## ACTION ITEM
Each entry below should be retyped exactly as given.

[Records drawn from a dataset]
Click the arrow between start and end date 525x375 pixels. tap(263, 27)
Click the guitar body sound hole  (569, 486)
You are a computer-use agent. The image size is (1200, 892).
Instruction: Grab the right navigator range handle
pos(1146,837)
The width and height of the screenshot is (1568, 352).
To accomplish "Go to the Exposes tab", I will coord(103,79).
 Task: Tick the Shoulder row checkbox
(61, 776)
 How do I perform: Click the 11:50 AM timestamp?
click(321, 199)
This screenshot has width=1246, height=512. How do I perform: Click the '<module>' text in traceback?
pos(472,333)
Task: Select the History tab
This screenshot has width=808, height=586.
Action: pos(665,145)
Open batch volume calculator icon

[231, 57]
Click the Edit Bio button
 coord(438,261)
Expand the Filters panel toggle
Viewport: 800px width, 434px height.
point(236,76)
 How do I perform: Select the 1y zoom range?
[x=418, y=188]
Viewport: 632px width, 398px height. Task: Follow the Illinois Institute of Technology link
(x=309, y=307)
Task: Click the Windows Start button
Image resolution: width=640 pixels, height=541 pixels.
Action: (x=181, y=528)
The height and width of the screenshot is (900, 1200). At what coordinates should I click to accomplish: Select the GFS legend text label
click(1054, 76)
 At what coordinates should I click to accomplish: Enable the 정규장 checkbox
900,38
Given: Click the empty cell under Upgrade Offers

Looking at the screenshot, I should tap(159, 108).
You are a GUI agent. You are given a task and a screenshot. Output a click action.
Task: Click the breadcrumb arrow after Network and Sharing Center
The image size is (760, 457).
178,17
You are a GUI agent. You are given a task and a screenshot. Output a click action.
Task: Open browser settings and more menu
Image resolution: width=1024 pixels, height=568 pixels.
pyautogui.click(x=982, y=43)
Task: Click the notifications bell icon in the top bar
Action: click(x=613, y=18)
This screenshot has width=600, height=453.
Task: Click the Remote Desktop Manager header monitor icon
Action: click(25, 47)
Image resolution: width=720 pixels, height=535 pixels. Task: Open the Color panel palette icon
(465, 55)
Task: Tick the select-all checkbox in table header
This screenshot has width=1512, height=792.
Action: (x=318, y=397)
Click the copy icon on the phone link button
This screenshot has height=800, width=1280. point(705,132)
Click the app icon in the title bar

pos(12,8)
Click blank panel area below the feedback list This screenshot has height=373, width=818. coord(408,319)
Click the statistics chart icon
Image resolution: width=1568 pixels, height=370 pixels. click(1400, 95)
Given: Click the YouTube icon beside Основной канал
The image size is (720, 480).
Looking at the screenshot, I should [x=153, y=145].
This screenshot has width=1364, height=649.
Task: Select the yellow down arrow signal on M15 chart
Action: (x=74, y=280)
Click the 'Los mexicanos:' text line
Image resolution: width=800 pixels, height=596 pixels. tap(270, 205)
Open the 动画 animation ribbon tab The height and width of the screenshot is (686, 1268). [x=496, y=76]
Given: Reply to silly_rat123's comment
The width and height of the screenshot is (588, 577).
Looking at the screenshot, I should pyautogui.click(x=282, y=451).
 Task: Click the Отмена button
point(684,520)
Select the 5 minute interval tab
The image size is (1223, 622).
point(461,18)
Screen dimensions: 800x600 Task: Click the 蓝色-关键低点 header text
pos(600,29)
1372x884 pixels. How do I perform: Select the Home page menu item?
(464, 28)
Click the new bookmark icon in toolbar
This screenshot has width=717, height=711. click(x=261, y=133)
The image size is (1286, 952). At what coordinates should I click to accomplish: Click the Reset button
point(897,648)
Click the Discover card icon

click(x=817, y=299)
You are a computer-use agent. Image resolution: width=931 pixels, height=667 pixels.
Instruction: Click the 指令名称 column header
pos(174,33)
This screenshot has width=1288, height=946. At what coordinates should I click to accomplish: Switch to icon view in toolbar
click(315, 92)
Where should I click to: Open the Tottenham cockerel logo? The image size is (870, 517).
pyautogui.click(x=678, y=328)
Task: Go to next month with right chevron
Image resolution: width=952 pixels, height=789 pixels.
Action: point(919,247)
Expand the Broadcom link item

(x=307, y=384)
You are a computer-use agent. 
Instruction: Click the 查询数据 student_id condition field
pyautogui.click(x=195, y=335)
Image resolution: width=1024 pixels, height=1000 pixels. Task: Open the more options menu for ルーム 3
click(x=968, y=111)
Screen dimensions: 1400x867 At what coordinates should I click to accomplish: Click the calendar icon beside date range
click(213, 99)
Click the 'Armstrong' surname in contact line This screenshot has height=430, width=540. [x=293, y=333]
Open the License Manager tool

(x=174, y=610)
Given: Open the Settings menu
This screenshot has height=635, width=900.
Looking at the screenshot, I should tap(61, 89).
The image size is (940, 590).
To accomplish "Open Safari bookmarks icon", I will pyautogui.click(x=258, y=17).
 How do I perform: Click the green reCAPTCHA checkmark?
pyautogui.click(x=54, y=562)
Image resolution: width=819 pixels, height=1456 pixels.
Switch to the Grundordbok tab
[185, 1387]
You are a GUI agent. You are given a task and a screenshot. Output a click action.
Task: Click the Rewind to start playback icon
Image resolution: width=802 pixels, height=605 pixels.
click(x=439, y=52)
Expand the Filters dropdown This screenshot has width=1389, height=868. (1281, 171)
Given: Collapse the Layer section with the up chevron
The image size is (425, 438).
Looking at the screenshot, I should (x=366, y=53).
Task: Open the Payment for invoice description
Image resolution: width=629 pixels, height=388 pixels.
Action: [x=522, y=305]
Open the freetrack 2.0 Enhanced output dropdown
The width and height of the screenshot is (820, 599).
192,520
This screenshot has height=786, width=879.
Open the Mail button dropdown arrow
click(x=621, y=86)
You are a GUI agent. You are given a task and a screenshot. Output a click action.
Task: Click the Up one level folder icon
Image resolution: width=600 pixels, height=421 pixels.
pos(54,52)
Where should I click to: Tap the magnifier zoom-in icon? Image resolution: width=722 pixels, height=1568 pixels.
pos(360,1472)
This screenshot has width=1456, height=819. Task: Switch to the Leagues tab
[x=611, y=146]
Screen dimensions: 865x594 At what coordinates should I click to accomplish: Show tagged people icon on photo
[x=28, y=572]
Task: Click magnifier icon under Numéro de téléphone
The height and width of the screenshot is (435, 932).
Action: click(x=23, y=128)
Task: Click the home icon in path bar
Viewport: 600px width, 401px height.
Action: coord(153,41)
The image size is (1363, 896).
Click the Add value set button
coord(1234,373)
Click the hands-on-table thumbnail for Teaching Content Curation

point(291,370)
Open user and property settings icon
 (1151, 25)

## RESULT OF THIS EXERCISE
Click the arrow between start and end date 525x375 pixels. tap(263, 27)
Click the guitar body sound hole  (569, 486)
You are a computer-use agent. The image size is (1200, 892).
Instruction: Grab the right navigator range handle
pos(1146,837)
The width and height of the screenshot is (1568, 352).
To accomplish "Go to the Exposes tab", I will coord(103,79).
 Task: Tick the Shoulder row checkbox
(61, 776)
 How do I perform: Click the 11:50 AM timestamp?
click(321, 199)
This screenshot has width=1246, height=512. How do I perform: Click the '<module>' text in traceback?
pos(472,333)
Task: Select the History tab
This screenshot has width=808, height=586.
Action: pos(665,145)
Open batch volume calculator icon

[231, 57]
Click the Edit Bio button
 coord(438,261)
Expand the Filters panel toggle
Viewport: 800px width, 434px height.
point(236,76)
 How do I perform: Select the 1y zoom range?
[x=418, y=188]
Viewport: 632px width, 398px height. Task: Follow the Illinois Institute of Technology link
(x=309, y=307)
Task: Click the Windows Start button
Image resolution: width=640 pixels, height=541 pixels.
Action: (x=181, y=528)
The height and width of the screenshot is (900, 1200). At what coordinates should I click to accomplish: Select the GFS legend text label
click(1054, 76)
 At what coordinates should I click to accomplish: Enable the 정규장 checkbox
900,38
Given: Click the empty cell under Upgrade Offers

Looking at the screenshot, I should tap(159, 108).
You are a GUI agent. You are given a task and a screenshot. Output a click action.
Task: Click the breadcrumb arrow after Network and Sharing Center
The image size is (760, 457).
178,17
You are a GUI agent. You are given a task and a screenshot. Output a click action.
Task: Open browser settings and more menu
Image resolution: width=1024 pixels, height=568 pixels.
pyautogui.click(x=982, y=43)
Task: Click the notifications bell icon in the top bar
Action: click(x=613, y=18)
This screenshot has width=600, height=453.
Task: Click the Remote Desktop Manager header monitor icon
Action: click(25, 47)
Image resolution: width=720 pixels, height=535 pixels. Task: Open the Color panel palette icon
(465, 55)
Task: Tick the select-all checkbox in table header
This screenshot has width=1512, height=792.
Action: (x=318, y=397)
Click the copy icon on the phone link button
This screenshot has height=800, width=1280. point(705,132)
Click the app icon in the title bar

pos(12,8)
Click blank panel area below the feedback list This screenshot has height=373, width=818. coord(408,319)
Click the statistics chart icon
Image resolution: width=1568 pixels, height=370 pixels. click(1400, 95)
Given: Click the YouTube icon beside Основной канал
The image size is (720, 480).
Looking at the screenshot, I should [x=153, y=145].
This screenshot has width=1364, height=649.
Task: Select the yellow down arrow signal on M15 chart
Action: (x=74, y=280)
Click the 'Los mexicanos:' text line
Image resolution: width=800 pixels, height=596 pixels. tap(270, 205)
Open the 动画 animation ribbon tab The height and width of the screenshot is (686, 1268). [x=496, y=76]
Given: Reply to silly_rat123's comment
The width and height of the screenshot is (588, 577).
Looking at the screenshot, I should pyautogui.click(x=282, y=451).
 Task: Click the Отмена button
point(684,520)
Select the 5 minute interval tab
The image size is (1223, 622).
point(461,18)
Screen dimensions: 800x600 Task: Click the 蓝色-关键低点 header text
pos(600,29)
1372x884 pixels. How do I perform: Select the Home page menu item?
(464, 28)
Click the new bookmark icon in toolbar
This screenshot has width=717, height=711. click(x=261, y=133)
The image size is (1286, 952). At what coordinates should I click to accomplish: Click the Reset button
point(897,648)
Click the Discover card icon

click(x=817, y=299)
You are a computer-use agent. Image resolution: width=931 pixels, height=667 pixels.
Instruction: Click the 指令名称 column header
pos(174,33)
This screenshot has width=1288, height=946. At what coordinates should I click to accomplish: Switch to icon view in toolbar
click(315, 92)
Where should I click to: Open the Tottenham cockerel logo? The image size is (870, 517).
pyautogui.click(x=678, y=328)
Task: Go to next month with right chevron
Image resolution: width=952 pixels, height=789 pixels.
Action: point(919,247)
Expand the Broadcom link item

(x=307, y=384)
You are a computer-use agent. 
Instruction: Click the 查询数据 student_id condition field
pyautogui.click(x=195, y=335)
Image resolution: width=1024 pixels, height=1000 pixels. Task: Open the more options menu for ルーム 3
click(x=968, y=111)
Screen dimensions: 1400x867 At what coordinates should I click to accomplish: Click the calendar icon beside date range
click(213, 99)
Click the 'Armstrong' surname in contact line This screenshot has height=430, width=540. [x=293, y=333]
Open the License Manager tool

(x=174, y=610)
Given: Open the Settings menu
This screenshot has height=635, width=900.
Looking at the screenshot, I should tap(61, 89).
The image size is (940, 590).
To accomplish "Open Safari bookmarks icon", I will pyautogui.click(x=258, y=17).
 How do I perform: Click the green reCAPTCHA checkmark?
pyautogui.click(x=54, y=562)
Image resolution: width=819 pixels, height=1456 pixels.
Switch to the Grundordbok tab
[185, 1387]
You are a GUI agent. You are given a task and a screenshot. Output a click action.
Task: Click the Rewind to start playback icon
Image resolution: width=802 pixels, height=605 pixels.
click(x=439, y=52)
Expand the Filters dropdown This screenshot has width=1389, height=868. (1281, 171)
Given: Collapse the Layer section with the up chevron
The image size is (425, 438).
Looking at the screenshot, I should (x=366, y=53).
Task: Open the Payment for invoice description
Image resolution: width=629 pixels, height=388 pixels.
Action: [x=522, y=305]
Open the freetrack 2.0 Enhanced output dropdown
The width and height of the screenshot is (820, 599).
192,520
This screenshot has height=786, width=879.
Open the Mail button dropdown arrow
click(x=621, y=86)
You are a GUI agent. You are given a task and a screenshot. Output a click action.
Task: Click the Up one level folder icon
Image resolution: width=600 pixels, height=421 pixels.
pos(54,52)
Where should I click to: Tap the magnifier zoom-in icon? Image resolution: width=722 pixels, height=1568 pixels.
pos(360,1472)
This screenshot has width=1456, height=819. Task: Switch to the Leagues tab
[x=611, y=146]
Screen dimensions: 865x594 At what coordinates should I click to accomplish: Show tagged people icon on photo
[x=28, y=572]
Task: Click magnifier icon under Numéro de téléphone
The height and width of the screenshot is (435, 932).
Action: click(x=23, y=128)
Task: Click the home icon in path bar
Viewport: 600px width, 401px height.
Action: coord(153,41)
The image size is (1363, 896).
Click the Add value set button
coord(1234,373)
Click the hands-on-table thumbnail for Teaching Content Curation

point(291,370)
Open user and property settings icon
 (1151, 25)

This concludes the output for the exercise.